Texto publicado originalmente no dia 14.01.2022 no meu Facebook pessoal.

Na Holanda se você fica doente não precisa pegar um atestado médico pra mostrar no trabalho a menos que você esteja realmente com algo sério e vá tirar uma licença por um período longo. Você liga pro seu chefe e fala que está doente e pronto: recebe salário normalmente, eles tem até um código pra isso nos sistemas chamado “call in sick” (ligou doente).

O chefe não pergunta o que você tem. Pode ser diarreia, gripe, ressaca ou migué, ele não quer saber. Você ligou doente, doente você está, vida que segue na empresa. Quando você volta todos te desejam melhoras, mas nenhum dos colegas pergunta o que aconteceu contigo também. Tudo acontece respeitando demais a sua privacidade.

Engraçado que quando eu digo isso pros meus amigos brasileiros via de regra me respondem que conhecem alguém que ligaria todo dia falando que está doente, que isso não ia dar certo no Brasil, que o povo ia enganar a chefia todos os dias. Porém, aqui na Holanda o brasileiro tem uma fama com relação a trabalho: somos conhecidos por sermos um dos povos mais trabalhadores do mundo! Pergunte a qualquer europeu o que ele acha de trabalhar com brasileiros e vai ouvir deles que somos “hard workers”, aqueles que trabalham duro, sempre muito preocupados com o trabalho e tentando deixar tudo certo antes da data de entrega.

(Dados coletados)
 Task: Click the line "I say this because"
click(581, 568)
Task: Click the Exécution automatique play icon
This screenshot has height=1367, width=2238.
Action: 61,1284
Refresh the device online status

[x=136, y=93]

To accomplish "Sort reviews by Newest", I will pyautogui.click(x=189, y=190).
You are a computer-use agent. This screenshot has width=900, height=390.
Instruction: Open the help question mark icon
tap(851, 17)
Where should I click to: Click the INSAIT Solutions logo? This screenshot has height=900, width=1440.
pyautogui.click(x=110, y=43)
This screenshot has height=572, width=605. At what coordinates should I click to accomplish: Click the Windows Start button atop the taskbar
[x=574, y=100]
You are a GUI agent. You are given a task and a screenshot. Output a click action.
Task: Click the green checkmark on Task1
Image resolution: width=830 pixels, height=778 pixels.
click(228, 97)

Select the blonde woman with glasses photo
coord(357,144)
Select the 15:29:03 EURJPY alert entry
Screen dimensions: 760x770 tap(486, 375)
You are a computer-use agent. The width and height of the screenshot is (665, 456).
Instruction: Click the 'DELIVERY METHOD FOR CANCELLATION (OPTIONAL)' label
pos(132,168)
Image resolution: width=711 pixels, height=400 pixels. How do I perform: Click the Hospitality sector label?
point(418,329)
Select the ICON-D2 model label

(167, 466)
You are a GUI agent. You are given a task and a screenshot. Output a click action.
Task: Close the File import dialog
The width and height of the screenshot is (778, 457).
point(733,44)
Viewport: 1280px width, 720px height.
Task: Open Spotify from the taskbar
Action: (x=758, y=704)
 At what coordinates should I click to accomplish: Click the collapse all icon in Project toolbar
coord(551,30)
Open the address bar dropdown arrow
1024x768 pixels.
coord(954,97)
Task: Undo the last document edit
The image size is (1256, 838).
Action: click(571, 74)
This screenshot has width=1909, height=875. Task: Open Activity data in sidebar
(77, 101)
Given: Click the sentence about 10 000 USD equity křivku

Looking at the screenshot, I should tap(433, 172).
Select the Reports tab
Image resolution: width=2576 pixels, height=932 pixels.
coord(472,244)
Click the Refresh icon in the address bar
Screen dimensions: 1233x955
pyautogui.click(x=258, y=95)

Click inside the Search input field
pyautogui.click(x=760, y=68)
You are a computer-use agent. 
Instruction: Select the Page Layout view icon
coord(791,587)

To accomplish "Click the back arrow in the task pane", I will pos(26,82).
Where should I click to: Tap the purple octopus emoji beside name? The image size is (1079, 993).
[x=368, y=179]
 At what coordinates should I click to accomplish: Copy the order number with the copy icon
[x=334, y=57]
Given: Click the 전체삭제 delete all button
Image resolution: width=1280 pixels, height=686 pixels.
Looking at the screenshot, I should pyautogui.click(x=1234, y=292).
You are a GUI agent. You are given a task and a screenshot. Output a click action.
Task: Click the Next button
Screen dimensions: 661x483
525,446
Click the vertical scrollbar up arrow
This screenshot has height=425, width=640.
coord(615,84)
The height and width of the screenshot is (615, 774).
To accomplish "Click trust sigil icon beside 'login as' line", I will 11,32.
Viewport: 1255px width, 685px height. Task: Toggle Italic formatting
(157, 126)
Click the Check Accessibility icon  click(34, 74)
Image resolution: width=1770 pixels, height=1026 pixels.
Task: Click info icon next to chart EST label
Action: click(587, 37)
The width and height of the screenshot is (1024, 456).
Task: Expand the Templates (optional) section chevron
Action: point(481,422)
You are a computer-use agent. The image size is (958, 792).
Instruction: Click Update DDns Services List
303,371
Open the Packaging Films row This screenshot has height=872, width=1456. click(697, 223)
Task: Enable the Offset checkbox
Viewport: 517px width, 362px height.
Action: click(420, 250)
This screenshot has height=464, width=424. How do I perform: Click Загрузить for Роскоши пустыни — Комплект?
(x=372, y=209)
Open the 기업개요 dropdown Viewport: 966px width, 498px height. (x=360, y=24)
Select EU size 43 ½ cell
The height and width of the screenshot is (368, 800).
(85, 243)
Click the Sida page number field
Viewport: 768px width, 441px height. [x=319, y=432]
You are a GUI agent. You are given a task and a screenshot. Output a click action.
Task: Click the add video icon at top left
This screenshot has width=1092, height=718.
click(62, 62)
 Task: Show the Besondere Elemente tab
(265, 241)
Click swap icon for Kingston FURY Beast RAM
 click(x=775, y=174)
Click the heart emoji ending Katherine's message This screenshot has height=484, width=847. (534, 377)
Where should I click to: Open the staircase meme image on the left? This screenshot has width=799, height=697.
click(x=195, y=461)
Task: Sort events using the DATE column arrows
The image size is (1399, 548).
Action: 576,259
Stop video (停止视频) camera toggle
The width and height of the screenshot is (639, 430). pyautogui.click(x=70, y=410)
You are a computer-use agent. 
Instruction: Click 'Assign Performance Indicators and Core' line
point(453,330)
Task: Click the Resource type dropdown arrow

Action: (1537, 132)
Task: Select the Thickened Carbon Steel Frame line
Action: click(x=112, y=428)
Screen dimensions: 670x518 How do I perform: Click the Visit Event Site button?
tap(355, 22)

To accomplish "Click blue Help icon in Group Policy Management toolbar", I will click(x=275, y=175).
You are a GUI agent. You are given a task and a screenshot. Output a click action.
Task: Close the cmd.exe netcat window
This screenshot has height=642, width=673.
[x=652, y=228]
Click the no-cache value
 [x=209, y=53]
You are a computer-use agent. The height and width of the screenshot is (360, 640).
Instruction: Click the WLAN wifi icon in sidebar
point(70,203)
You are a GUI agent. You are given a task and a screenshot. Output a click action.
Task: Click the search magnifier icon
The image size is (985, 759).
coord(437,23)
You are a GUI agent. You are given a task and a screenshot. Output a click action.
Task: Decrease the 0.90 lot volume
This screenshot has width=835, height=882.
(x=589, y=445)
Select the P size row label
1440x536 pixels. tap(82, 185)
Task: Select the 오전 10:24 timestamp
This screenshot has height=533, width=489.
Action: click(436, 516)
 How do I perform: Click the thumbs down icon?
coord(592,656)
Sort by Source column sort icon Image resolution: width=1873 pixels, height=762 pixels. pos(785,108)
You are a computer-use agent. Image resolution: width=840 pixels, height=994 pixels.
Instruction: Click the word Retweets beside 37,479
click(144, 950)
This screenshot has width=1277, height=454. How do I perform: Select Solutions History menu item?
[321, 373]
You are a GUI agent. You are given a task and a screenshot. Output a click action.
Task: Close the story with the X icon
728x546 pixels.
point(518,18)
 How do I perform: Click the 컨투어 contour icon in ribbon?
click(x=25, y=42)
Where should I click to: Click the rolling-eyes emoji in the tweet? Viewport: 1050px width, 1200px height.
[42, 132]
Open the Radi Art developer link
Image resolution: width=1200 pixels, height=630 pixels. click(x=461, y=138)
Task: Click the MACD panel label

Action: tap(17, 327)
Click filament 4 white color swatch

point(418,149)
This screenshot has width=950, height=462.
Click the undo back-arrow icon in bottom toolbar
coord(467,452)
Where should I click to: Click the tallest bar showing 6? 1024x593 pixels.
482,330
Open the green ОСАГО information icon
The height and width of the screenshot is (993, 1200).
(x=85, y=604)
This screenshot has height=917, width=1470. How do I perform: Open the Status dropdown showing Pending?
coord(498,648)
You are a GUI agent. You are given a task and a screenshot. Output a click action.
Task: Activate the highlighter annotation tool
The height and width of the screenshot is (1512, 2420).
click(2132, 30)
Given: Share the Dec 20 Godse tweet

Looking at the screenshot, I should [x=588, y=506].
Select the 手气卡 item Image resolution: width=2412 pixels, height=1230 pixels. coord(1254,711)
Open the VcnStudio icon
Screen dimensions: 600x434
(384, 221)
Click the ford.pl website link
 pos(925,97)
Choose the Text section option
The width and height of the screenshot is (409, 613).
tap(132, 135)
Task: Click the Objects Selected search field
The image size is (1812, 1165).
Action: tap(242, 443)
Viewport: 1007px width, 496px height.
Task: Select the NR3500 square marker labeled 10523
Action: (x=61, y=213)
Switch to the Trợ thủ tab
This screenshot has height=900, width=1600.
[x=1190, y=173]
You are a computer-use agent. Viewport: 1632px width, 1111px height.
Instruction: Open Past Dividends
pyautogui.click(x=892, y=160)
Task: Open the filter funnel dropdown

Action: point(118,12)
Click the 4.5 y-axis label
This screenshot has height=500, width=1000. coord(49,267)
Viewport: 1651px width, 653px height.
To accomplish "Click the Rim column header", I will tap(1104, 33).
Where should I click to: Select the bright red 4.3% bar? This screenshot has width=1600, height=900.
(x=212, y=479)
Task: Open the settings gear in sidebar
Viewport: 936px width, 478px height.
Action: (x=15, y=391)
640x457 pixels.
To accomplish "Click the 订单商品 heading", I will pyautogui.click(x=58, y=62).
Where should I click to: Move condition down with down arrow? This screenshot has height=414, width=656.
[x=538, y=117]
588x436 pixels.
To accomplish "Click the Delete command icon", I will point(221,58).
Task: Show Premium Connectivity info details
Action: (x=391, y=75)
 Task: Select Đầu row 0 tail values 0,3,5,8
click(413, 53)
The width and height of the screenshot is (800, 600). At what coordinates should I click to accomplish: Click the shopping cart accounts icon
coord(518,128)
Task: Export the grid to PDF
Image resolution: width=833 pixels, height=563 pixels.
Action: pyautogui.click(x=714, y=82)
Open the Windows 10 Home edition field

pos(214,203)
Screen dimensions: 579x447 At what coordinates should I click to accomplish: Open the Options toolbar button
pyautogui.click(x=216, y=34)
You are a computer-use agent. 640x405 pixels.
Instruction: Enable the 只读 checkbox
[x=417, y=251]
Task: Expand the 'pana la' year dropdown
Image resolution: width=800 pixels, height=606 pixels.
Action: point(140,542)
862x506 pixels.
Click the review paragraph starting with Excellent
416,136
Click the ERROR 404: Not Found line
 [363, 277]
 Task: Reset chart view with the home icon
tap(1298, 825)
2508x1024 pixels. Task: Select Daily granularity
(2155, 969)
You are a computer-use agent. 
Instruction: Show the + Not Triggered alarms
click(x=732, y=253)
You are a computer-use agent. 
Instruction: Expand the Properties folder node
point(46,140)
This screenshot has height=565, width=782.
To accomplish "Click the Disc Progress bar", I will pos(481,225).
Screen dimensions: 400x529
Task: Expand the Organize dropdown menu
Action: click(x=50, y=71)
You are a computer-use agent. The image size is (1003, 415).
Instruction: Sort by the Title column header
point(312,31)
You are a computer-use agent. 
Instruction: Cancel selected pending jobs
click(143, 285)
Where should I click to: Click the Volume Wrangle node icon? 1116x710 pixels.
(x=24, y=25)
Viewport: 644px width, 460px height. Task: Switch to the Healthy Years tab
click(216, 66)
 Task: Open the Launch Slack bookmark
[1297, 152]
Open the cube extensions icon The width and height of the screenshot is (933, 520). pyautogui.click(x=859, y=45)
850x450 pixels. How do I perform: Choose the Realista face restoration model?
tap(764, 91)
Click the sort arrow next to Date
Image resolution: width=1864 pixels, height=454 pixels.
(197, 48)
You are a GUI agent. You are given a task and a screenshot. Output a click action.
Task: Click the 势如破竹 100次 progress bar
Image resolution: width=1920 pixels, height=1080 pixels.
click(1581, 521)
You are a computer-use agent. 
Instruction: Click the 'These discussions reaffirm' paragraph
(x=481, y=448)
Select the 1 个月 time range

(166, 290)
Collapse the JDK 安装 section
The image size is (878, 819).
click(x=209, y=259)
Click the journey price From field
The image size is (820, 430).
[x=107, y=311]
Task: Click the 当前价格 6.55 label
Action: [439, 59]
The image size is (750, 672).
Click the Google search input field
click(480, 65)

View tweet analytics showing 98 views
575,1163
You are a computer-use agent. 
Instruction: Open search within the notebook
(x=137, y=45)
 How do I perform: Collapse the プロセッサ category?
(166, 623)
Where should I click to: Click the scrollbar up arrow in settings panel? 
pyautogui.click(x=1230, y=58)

:: Instruções ::
Você pode continuar o texto sobre faltar ao trabalho por doença na Holanda a partir do ponto em que ele termina? Não é preciso consultar a listagem.

:: Resultado abaixo ::
Lembro que quando eu trabalhava no Brasil muitas vezes acordei sobressaltada, sem saber o que fazer, pois me sentia doente e não queria faltar no trabalho. Ou então queria faltar, mas só de pensar na humilhação pra correr atrás do atestado, desistia e ia trabalhar. Em 2020 eu já estava apresentando os sintomas do burnout quando liguei pro meu chefe dizendo que ia largar o expediente no meio pra ir no hospital pois achava que estava infartando. Não era infarto, era ansiedade, crise de pânico. Mas se fosse um infarto era bom morrer em outro dia, pois meu chefe me ligou umas 2h depois perguntando todos os detalhes do meu prontuário pra saber se eu já podia logar de novo e trabalhar.

Agora vejo como essas coisas estão todas bem interligadas: nos fazem culturalmente crer que somos um bando de vagabundos, mas na verdade somos desesperados por trabalho, pois trabalho é igual a subsistência e é difícil sobreviver no Brasil, manter um emprego no Brasil, pois sempre há um exército de reserva gigantesco querendo o seu lugar. Quando chegamos na Europa com esse comportamento isso é entendido como uma cultura de trabalho duro quando na verdade é o modo sobrevivência ativado, uma ansiedade social relacionada ao trabalho que é a programação mental de todo e qualquer brasileiro.